REQUIRED WORK: Can you repeat the items below word for word, starting at the first line and stopping after the line that contains "table-row: 12 1 Summarise finance mod... - screensh... 2… is"? Leave the pictures out of your answer.

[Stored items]
☆ ☆ ☆

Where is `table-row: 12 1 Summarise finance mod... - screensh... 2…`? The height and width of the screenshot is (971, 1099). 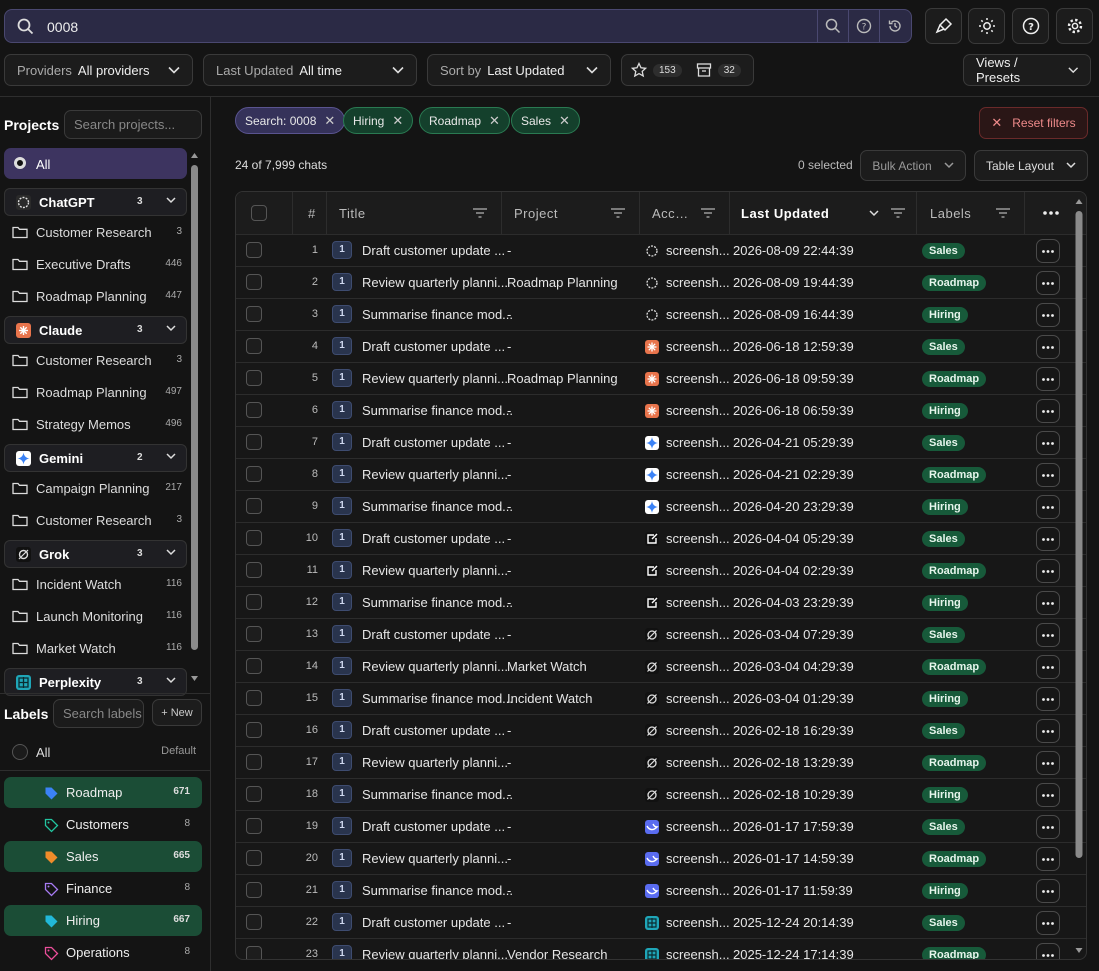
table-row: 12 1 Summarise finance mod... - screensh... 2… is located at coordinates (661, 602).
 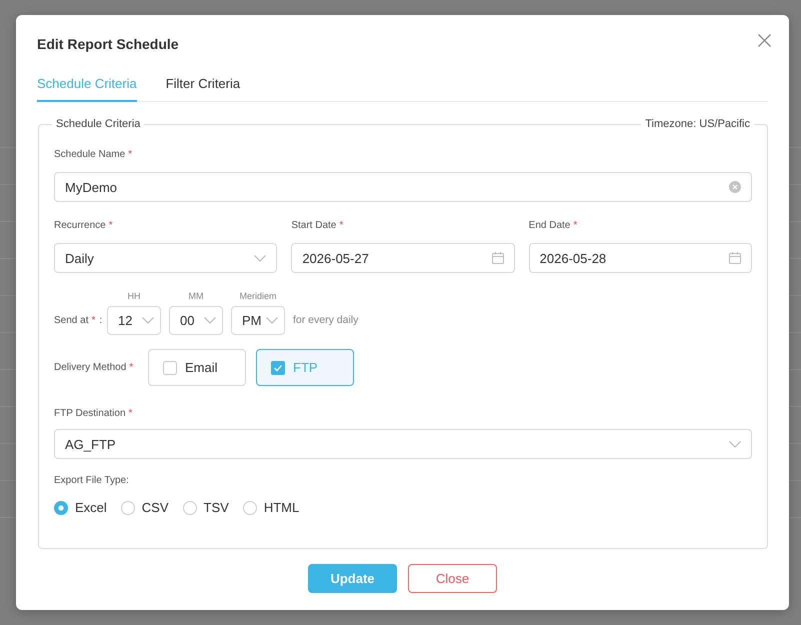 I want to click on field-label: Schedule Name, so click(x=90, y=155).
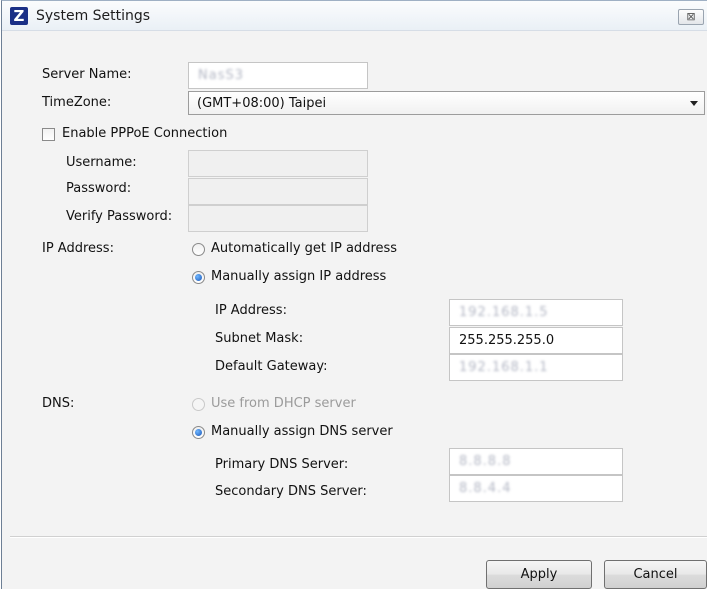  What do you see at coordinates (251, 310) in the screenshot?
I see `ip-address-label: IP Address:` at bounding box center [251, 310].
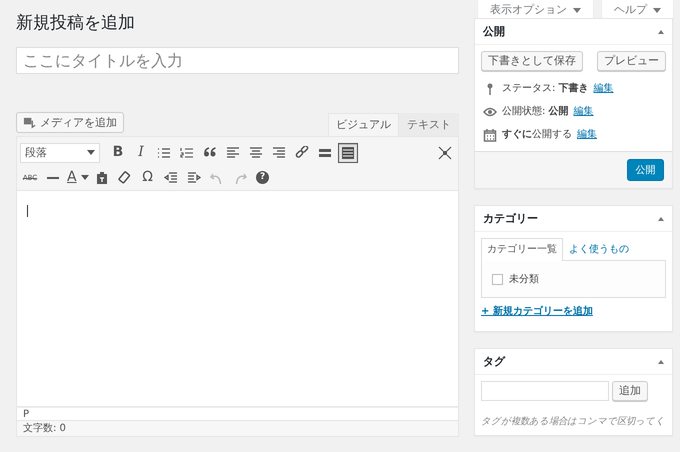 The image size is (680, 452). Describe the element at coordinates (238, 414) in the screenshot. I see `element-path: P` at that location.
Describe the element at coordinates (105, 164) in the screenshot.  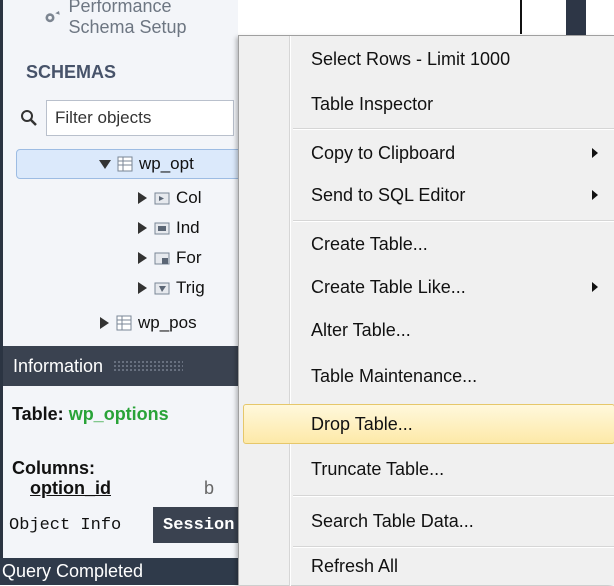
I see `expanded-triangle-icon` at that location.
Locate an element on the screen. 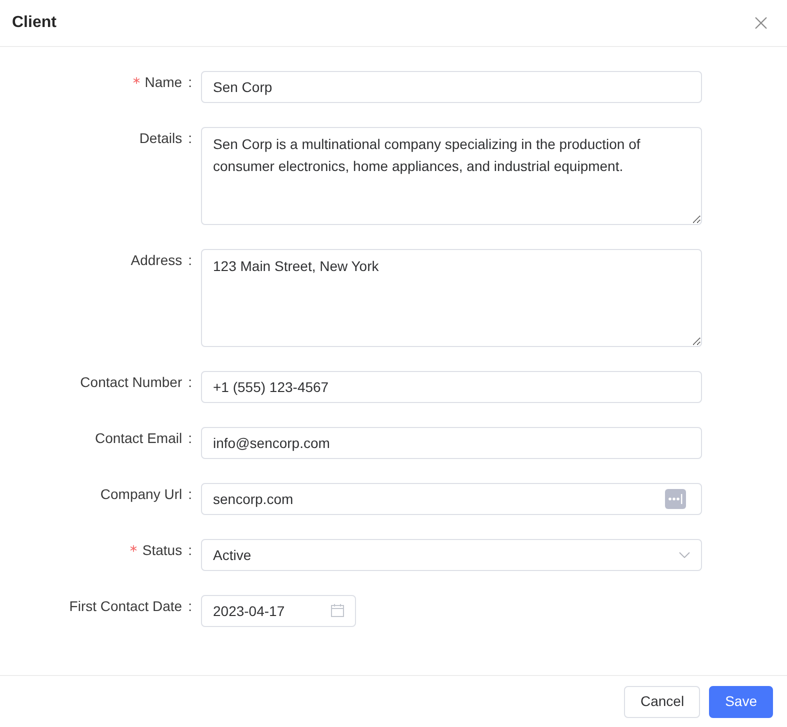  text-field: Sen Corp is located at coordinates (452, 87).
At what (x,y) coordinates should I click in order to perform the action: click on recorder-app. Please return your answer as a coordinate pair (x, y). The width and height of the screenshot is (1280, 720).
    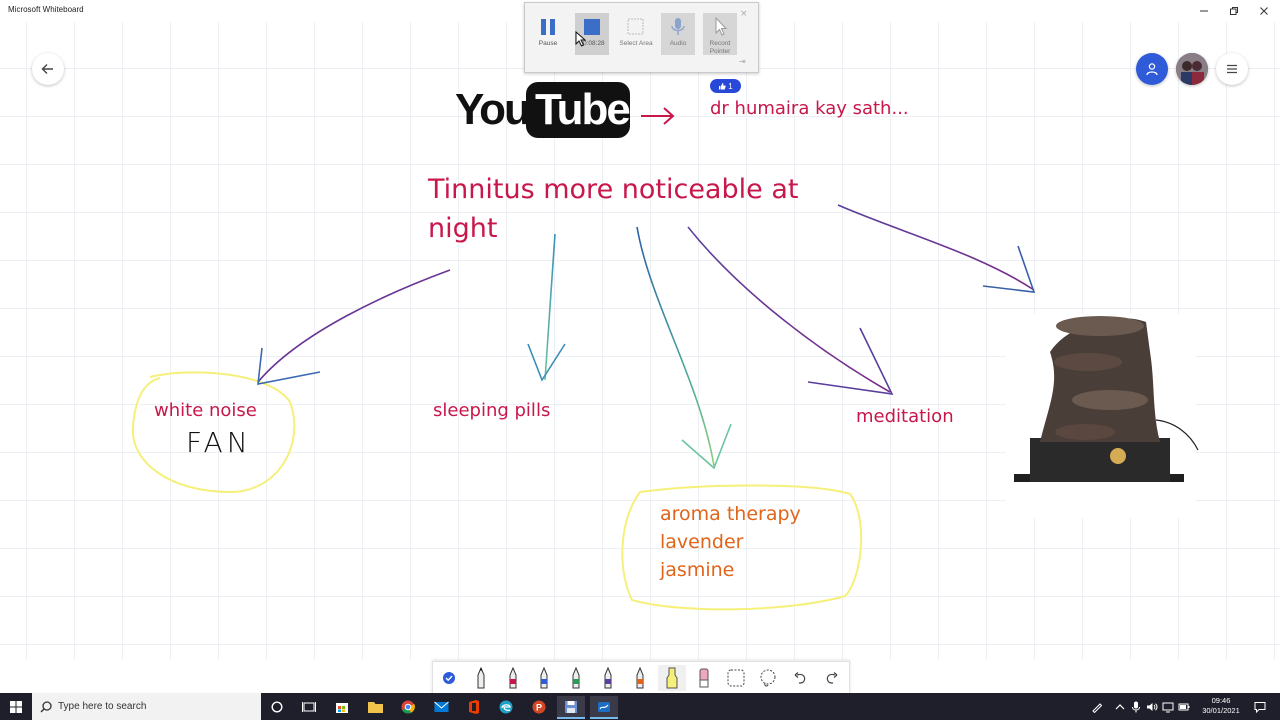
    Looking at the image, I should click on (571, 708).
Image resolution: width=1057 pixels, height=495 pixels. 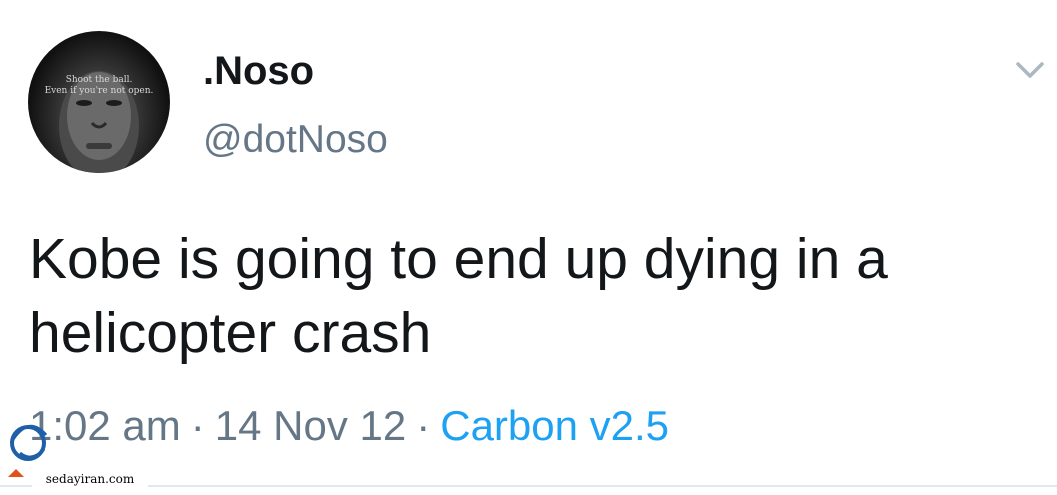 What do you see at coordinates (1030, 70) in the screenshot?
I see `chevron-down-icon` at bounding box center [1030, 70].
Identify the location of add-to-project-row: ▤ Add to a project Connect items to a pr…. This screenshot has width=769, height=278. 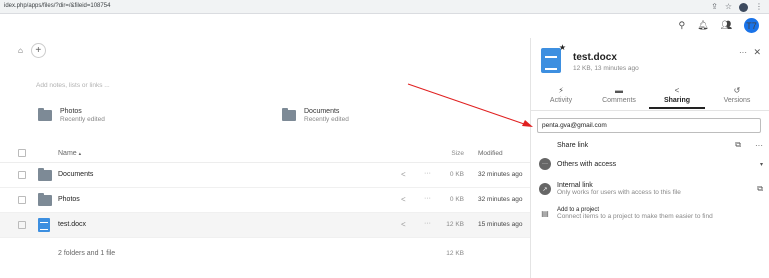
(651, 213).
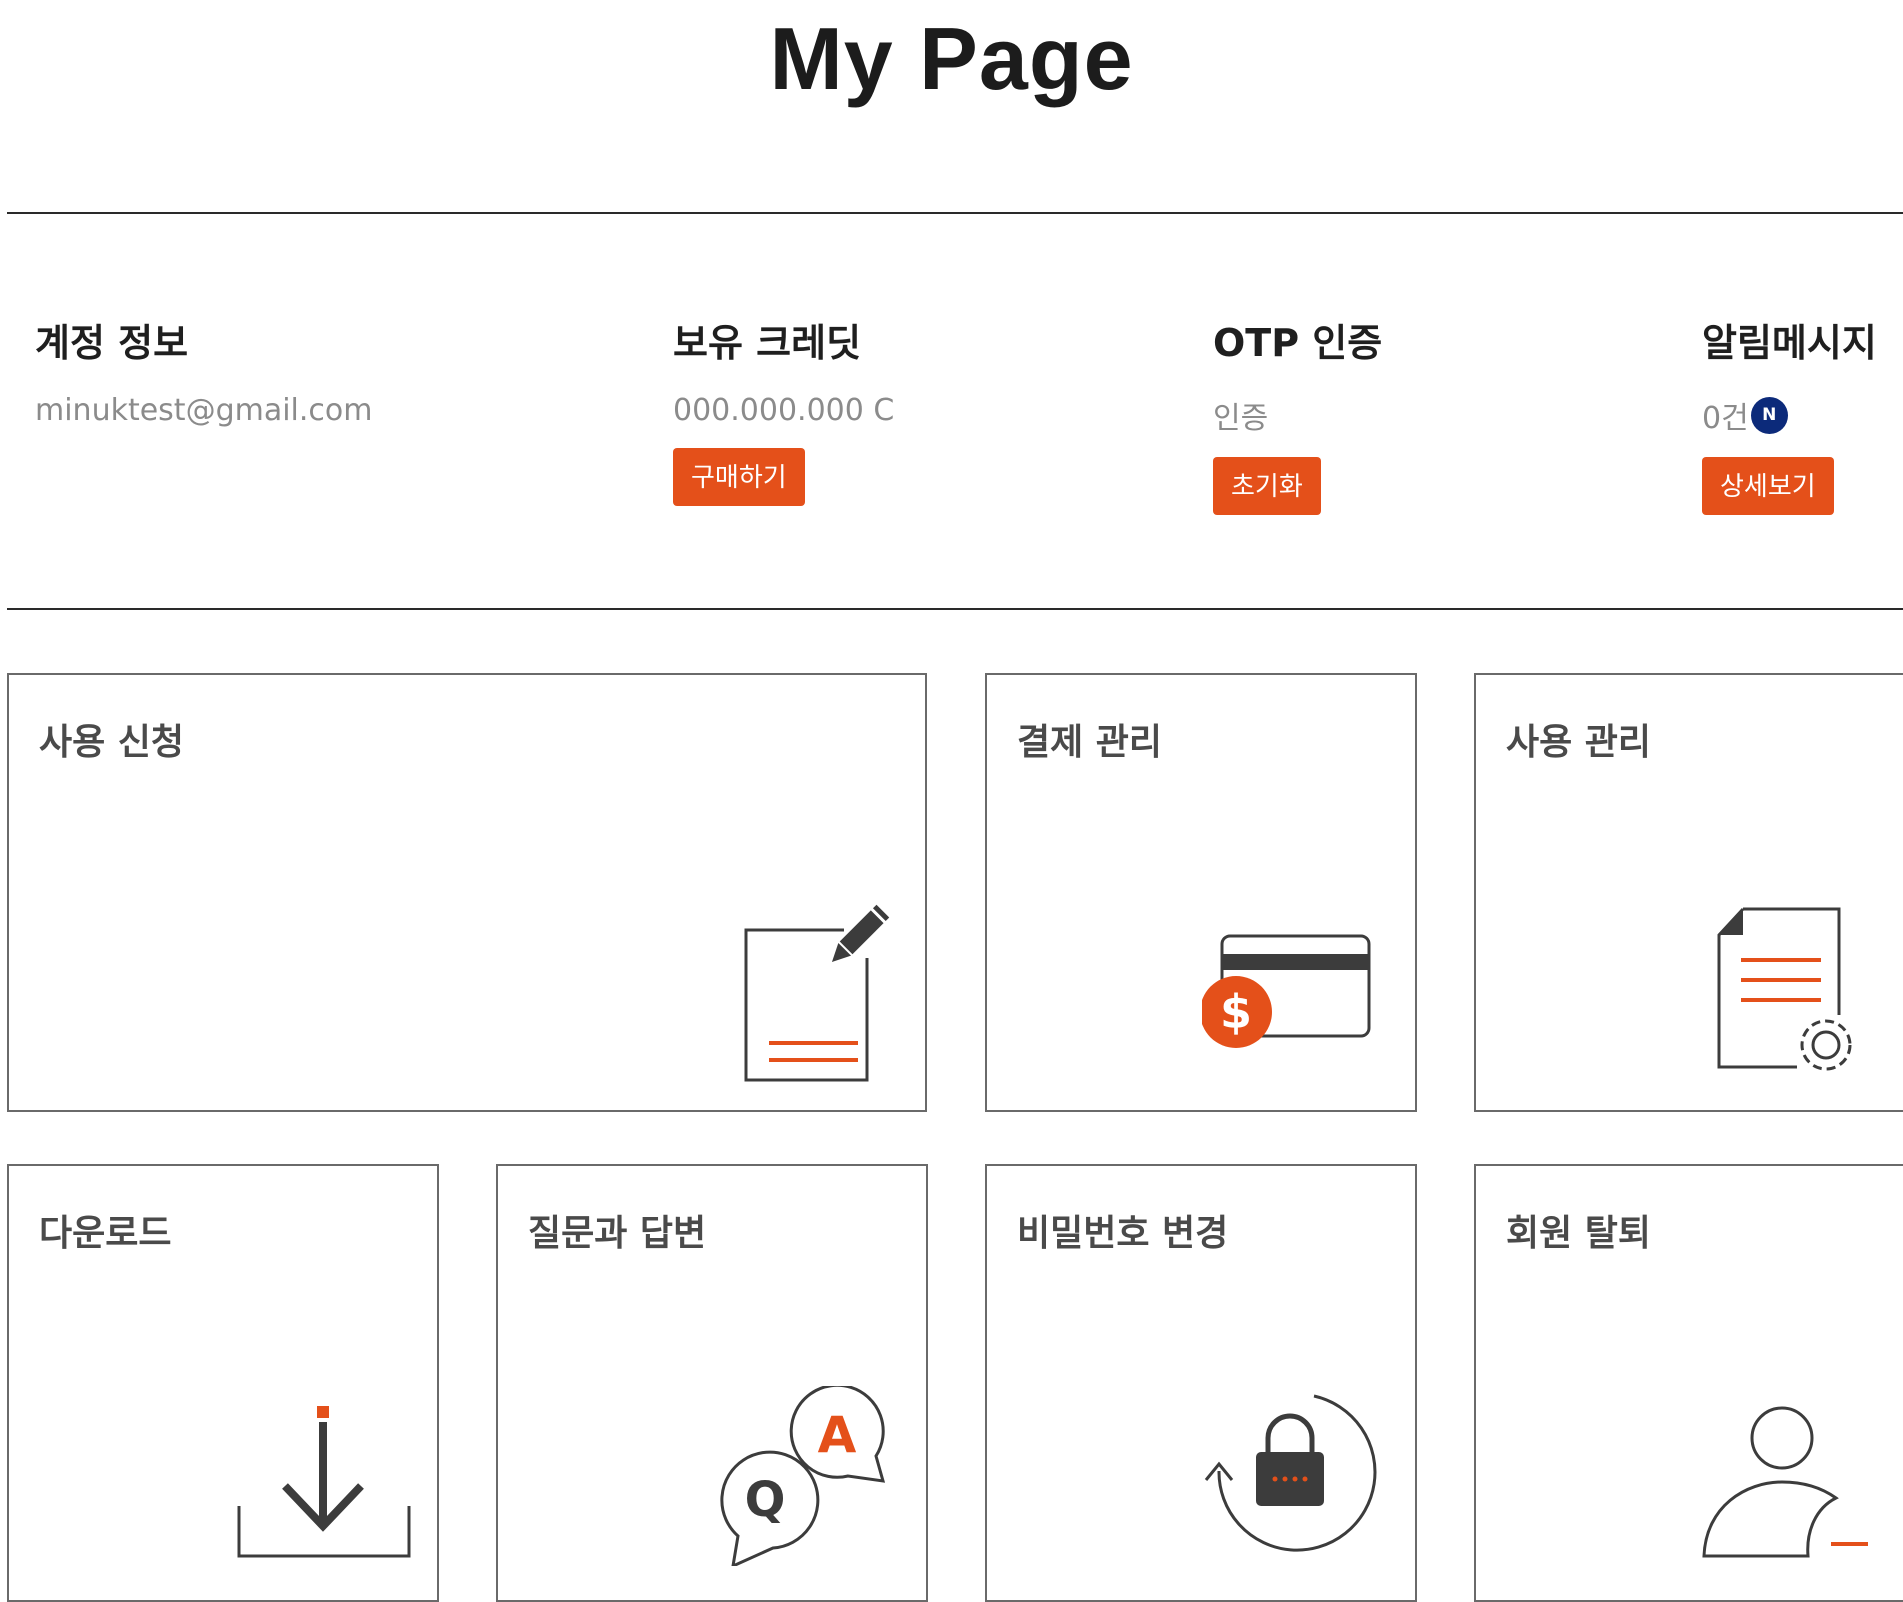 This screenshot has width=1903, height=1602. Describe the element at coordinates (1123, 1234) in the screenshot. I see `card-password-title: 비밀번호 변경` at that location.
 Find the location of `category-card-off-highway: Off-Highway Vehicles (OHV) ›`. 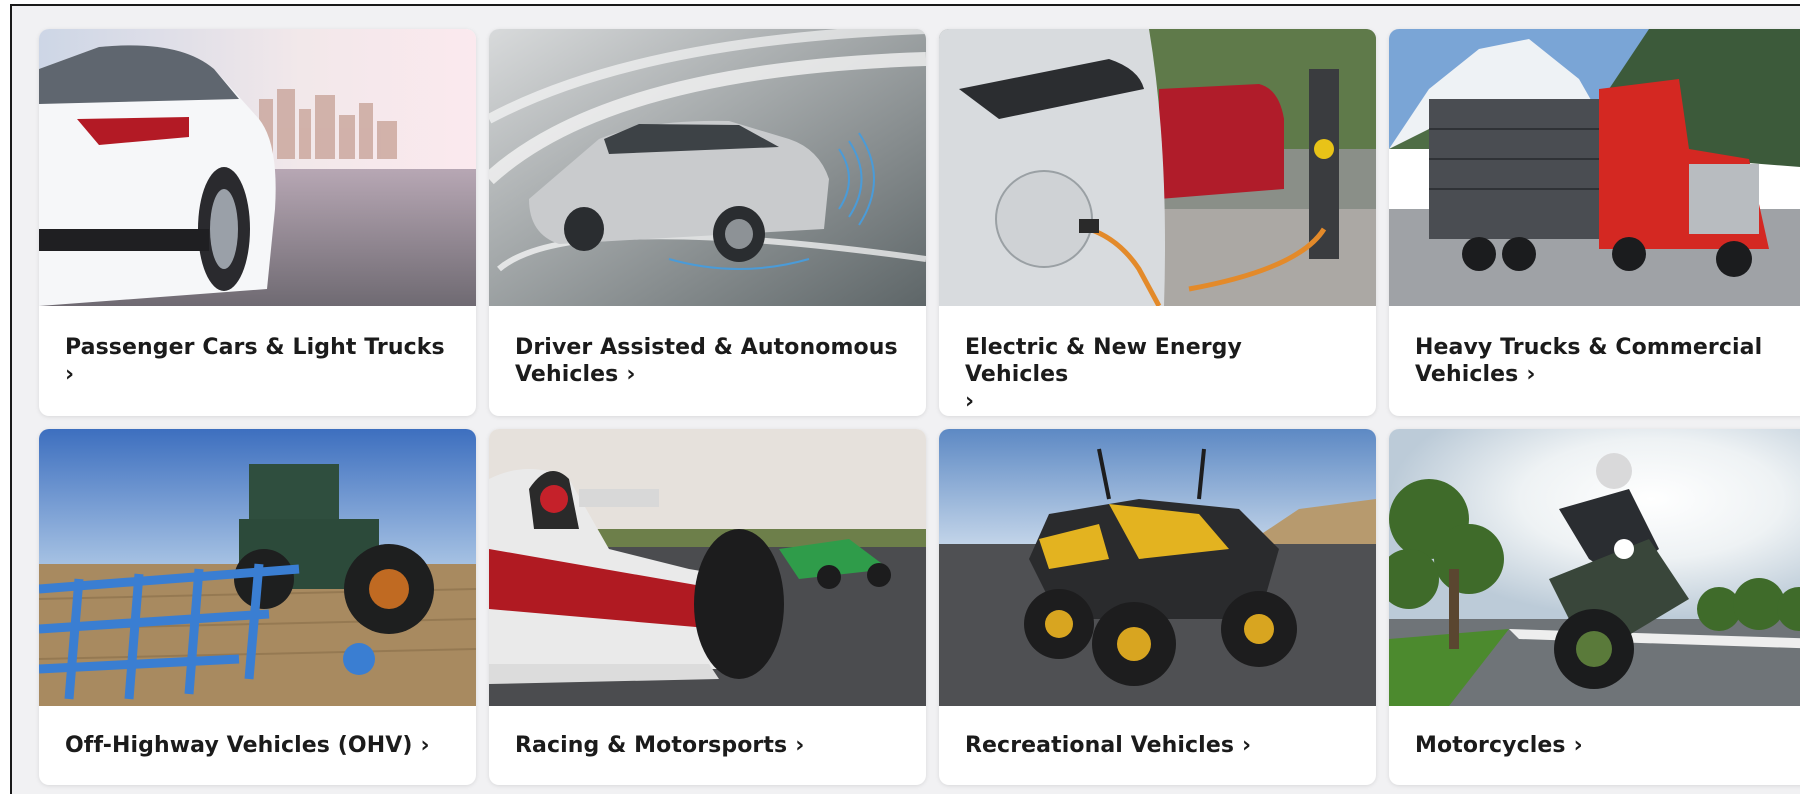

☆ ☆ ☆

SOLUTION BELOW:
Where is `table-row: 12 1 Summarise finance mod... - screensh... 2…`? The height and width of the screenshot is (971, 1099). 
table-row: 12 1 Summarise finance mod... - screensh... 2… is located at coordinates (661, 602).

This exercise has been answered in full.